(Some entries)
↓↓↓

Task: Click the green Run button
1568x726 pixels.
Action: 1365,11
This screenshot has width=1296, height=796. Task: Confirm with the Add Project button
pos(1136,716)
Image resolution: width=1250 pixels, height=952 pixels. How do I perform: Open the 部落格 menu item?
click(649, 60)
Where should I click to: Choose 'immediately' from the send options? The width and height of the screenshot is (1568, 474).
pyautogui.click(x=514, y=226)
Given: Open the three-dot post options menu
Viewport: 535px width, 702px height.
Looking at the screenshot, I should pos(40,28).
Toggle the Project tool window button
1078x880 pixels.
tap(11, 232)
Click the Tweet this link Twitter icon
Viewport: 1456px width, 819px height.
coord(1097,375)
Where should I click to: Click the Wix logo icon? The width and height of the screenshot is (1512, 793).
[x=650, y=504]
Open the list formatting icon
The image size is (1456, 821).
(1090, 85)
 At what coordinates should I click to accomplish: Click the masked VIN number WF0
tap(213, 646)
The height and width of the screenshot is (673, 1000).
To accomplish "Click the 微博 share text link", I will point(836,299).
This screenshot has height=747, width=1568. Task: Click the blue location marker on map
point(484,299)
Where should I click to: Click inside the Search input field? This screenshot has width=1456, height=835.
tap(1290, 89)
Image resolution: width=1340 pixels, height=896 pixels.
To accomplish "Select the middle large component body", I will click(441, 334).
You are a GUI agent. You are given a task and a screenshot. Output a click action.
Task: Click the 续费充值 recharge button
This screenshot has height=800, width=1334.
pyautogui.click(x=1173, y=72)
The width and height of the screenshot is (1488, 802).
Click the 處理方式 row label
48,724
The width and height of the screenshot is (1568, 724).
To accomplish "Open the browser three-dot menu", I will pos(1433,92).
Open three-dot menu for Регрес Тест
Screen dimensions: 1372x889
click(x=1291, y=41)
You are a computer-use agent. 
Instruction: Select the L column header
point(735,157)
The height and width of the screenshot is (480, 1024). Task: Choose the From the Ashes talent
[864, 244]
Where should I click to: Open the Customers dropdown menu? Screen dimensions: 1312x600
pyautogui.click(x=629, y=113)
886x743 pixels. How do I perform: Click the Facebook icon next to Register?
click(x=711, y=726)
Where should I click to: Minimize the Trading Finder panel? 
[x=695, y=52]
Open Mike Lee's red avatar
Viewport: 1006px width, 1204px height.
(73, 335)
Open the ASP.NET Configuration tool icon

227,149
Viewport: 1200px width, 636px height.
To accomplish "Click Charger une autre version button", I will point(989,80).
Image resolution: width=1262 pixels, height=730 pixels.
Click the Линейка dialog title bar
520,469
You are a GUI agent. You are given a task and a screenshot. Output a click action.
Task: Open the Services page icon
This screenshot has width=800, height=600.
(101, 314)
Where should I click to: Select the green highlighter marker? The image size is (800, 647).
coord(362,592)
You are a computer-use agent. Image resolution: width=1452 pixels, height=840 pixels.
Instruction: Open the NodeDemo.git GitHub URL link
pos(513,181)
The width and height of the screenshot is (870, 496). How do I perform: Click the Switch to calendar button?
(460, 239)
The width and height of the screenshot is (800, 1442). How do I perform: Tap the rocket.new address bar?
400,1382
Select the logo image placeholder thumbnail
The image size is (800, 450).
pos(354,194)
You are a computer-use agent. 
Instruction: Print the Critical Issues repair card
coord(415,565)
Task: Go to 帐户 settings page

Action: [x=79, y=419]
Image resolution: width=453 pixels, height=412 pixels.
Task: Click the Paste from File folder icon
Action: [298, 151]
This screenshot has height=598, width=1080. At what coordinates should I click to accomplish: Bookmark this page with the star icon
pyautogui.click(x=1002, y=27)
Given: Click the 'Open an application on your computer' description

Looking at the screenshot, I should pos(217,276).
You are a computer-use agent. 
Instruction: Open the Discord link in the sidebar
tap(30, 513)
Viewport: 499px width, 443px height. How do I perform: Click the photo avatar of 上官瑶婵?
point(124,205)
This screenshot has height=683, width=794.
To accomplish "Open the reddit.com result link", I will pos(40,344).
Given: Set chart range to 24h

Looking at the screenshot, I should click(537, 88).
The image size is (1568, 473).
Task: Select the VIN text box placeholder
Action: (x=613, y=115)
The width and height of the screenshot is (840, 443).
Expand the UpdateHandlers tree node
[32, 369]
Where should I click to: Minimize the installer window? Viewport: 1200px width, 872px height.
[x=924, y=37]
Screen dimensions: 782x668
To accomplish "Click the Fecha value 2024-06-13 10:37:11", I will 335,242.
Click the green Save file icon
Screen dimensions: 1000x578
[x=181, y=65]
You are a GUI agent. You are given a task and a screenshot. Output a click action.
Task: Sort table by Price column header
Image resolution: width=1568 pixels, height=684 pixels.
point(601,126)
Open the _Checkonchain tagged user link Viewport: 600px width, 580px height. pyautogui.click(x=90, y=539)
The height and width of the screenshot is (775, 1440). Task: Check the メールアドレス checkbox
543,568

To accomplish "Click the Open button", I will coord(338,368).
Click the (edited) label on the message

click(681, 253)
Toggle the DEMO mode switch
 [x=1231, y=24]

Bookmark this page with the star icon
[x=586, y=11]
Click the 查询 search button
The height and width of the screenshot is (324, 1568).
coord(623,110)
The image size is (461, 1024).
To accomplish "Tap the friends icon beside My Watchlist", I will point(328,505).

↑↑↑

= INSTRUCTION =
Copy out every one of the entries word for word.

= EXERCISE RESULT =
Task: Click the green Run button
1568x726 pixels.
Action: 1365,11
This screenshot has width=1296, height=796. Task: Confirm with the Add Project button
pos(1136,716)
Image resolution: width=1250 pixels, height=952 pixels. How do I perform: Open the 部落格 menu item?
click(649, 60)
Where should I click to: Choose 'immediately' from the send options? The width and height of the screenshot is (1568, 474).
pyautogui.click(x=514, y=226)
Given: Open the three-dot post options menu
Viewport: 535px width, 702px height.
Looking at the screenshot, I should pos(40,28).
Toggle the Project tool window button
1078x880 pixels.
tap(11, 232)
Click the Tweet this link Twitter icon
Viewport: 1456px width, 819px height.
coord(1097,375)
Where should I click to: Click the Wix logo icon? The width and height of the screenshot is (1512, 793).
[x=650, y=504]
Open the list formatting icon
The image size is (1456, 821).
(1090, 85)
 At what coordinates should I click to accomplish: Click the masked VIN number WF0
tap(213, 646)
The height and width of the screenshot is (673, 1000).
To accomplish "Click the 微博 share text link", I will point(836,299).
This screenshot has height=747, width=1568. Task: Click the blue location marker on map
point(484,299)
Where should I click to: Click inside the Search input field? This screenshot has width=1456, height=835.
tap(1290, 89)
Image resolution: width=1340 pixels, height=896 pixels.
To accomplish "Select the middle large component body", I will click(441, 334).
You are a GUI agent. You are given a task and a screenshot. Output a click action.
Task: Click the 续费充值 recharge button
This screenshot has height=800, width=1334.
pyautogui.click(x=1173, y=72)
The width and height of the screenshot is (1488, 802).
Click the 處理方式 row label
48,724
The width and height of the screenshot is (1568, 724).
To accomplish "Open the browser three-dot menu", I will pos(1433,92).
Open three-dot menu for Регрес Тест
Screen dimensions: 1372x889
click(x=1291, y=41)
You are a computer-use agent. 
Instruction: Select the L column header
point(735,157)
The height and width of the screenshot is (480, 1024). Task: Choose the From the Ashes talent
[864, 244]
Where should I click to: Open the Customers dropdown menu? Screen dimensions: 1312x600
pyautogui.click(x=629, y=113)
886x743 pixels. How do I perform: Click the Facebook icon next to Register?
click(x=711, y=726)
Where should I click to: Minimize the Trading Finder panel? 
[x=695, y=52]
Open Mike Lee's red avatar
Viewport: 1006px width, 1204px height.
(73, 335)
Open the ASP.NET Configuration tool icon

227,149
Viewport: 1200px width, 636px height.
To accomplish "Click Charger une autre version button", I will point(989,80).
Image resolution: width=1262 pixels, height=730 pixels.
Click the Линейка dialog title bar
520,469
You are a GUI agent. You are given a task and a screenshot. Output a click action.
Task: Open the Services page icon
This screenshot has width=800, height=600.
(101, 314)
Where should I click to: Select the green highlighter marker? The image size is (800, 647).
coord(362,592)
You are a computer-use agent. Image resolution: width=1452 pixels, height=840 pixels.
Instruction: Open the NodeDemo.git GitHub URL link
pos(513,181)
The width and height of the screenshot is (870, 496). How do I perform: Click the Switch to calendar button?
(460, 239)
The width and height of the screenshot is (800, 1442). How do I perform: Tap the rocket.new address bar?
400,1382
Select the logo image placeholder thumbnail
The image size is (800, 450).
pos(354,194)
You are a computer-use agent. 
Instruction: Print the Critical Issues repair card
coord(415,565)
Task: Go to 帐户 settings page

Action: [x=79, y=419]
Image resolution: width=453 pixels, height=412 pixels.
Task: Click the Paste from File folder icon
Action: [298, 151]
This screenshot has height=598, width=1080. At what coordinates should I click to accomplish: Bookmark this page with the star icon
pyautogui.click(x=1002, y=27)
Given: Click the 'Open an application on your computer' description

Looking at the screenshot, I should pos(217,276).
You are a computer-use agent. 
Instruction: Open the Discord link in the sidebar
tap(30, 513)
Viewport: 499px width, 443px height. How do I perform: Click the photo avatar of 上官瑶婵?
point(124,205)
This screenshot has height=683, width=794.
To accomplish "Open the reddit.com result link", I will pos(40,344).
Given: Set chart range to 24h

Looking at the screenshot, I should click(537, 88).
The image size is (1568, 473).
Task: Select the VIN text box placeholder
Action: (x=613, y=115)
The width and height of the screenshot is (840, 443).
Expand the UpdateHandlers tree node
[32, 369]
Where should I click to: Minimize the installer window? Viewport: 1200px width, 872px height.
[x=924, y=37]
Screen dimensions: 782x668
To accomplish "Click the Fecha value 2024-06-13 10:37:11", I will 335,242.
Click the green Save file icon
Screen dimensions: 1000x578
[x=181, y=65]
You are a GUI agent. You are given a task and a screenshot. Output a click action.
Task: Sort table by Price column header
Image resolution: width=1568 pixels, height=684 pixels.
point(601,126)
Open the _Checkonchain tagged user link Viewport: 600px width, 580px height. pyautogui.click(x=90, y=539)
The height and width of the screenshot is (775, 1440). Task: Check the メールアドレス checkbox
543,568

To accomplish "Click the Open button", I will coord(338,368).
Click the (edited) label on the message

click(681, 253)
Toggle the DEMO mode switch
 [x=1231, y=24]

Bookmark this page with the star icon
[x=586, y=11]
Click the 查询 search button
The height and width of the screenshot is (324, 1568).
coord(623,110)
The image size is (461, 1024).
To accomplish "Tap the friends icon beside My Watchlist", I will point(328,505).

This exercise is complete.